2.3.2. Validation of the reconstructed UV radiation estimates
To validate the accuracy of the UV radiation reconstruction model, the UV radiation amounts measured in situ at 40 CERN stations from 2005 to 2014 were chosen for comparison with the reconstructed UV radiation data obtained by applying the hybrid model and an all-sky UV estimation model to the nearest CMA station. Statistical estimators, such as the correlation coefficient (R), the mean bias error (MBE), the mean absolute bias error (MABE), and the root-mean-square error (RMSE) were used as benchmarks for the radiation products. These metrics are defined as follows: \begin{eqnarray} \label{eq8} R&=&\frac{\sum_{i=1}^{i=N}(E_i-E_{\rm ave})(M_i-M_{\rm ave})}{\sqrt{\sum_{i=1}^{i=N}(E_i-E_{\rm ave})^2\cdot \sum_{i=1}^{i=N}(M_i-M_{\rm ave})^2}} ;\ \ (8)\\[1mm] \label{eq9} {\rm MBE}&=&\frac{100}{M_{\rm ave}}\left(\frac{\sum_{i=1}^{i=N}(E_i-M_i)}{N}\right) ;\ \ (9)\\[1mm] \label{eq10} {\rm MABE}&=&\frac{100}{M_{\rm ave}}\left(\frac{\sum_{i=1}^{i=N}|E_i-M_i|}{N}\right) ;\ \ (10)\\[1mm] {\rm RMSE}&=&\frac{100}{M_{\rm ave}}\left(\frac{\sum_{i=1}^{i=N}(E_i-M_i)^2}{N}\right)^{0.5} . \ \ (11)\end{eqnarray} Here, Ei is the estimated value (ith number), Mi is the measured value, E ave is the average of the estimated values, M ave is the average of the measured values, and N is the number of observations.

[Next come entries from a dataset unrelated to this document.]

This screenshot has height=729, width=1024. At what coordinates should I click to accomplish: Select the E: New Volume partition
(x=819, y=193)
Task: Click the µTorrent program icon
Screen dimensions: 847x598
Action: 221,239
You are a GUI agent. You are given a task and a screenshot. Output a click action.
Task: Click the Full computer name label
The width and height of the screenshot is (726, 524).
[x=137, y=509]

Table 3 shows the four statistical parameters calculated using the CERN-observed UV radiation and the calculated UV radiation at the nearest CMA stations. The correlation coefficient is larger than 0.8 for all stations except BNF and MXF. The MBE values are negative at 35 of the stations, which indicates that the reconstructed UV radiation values represent slight underestimates compared with the observations. Only MXF and THL have MABE values larger than 25% and RMSE values larger than 30%. All of the statistical results show that the reconstructed UV radiation values are reliable.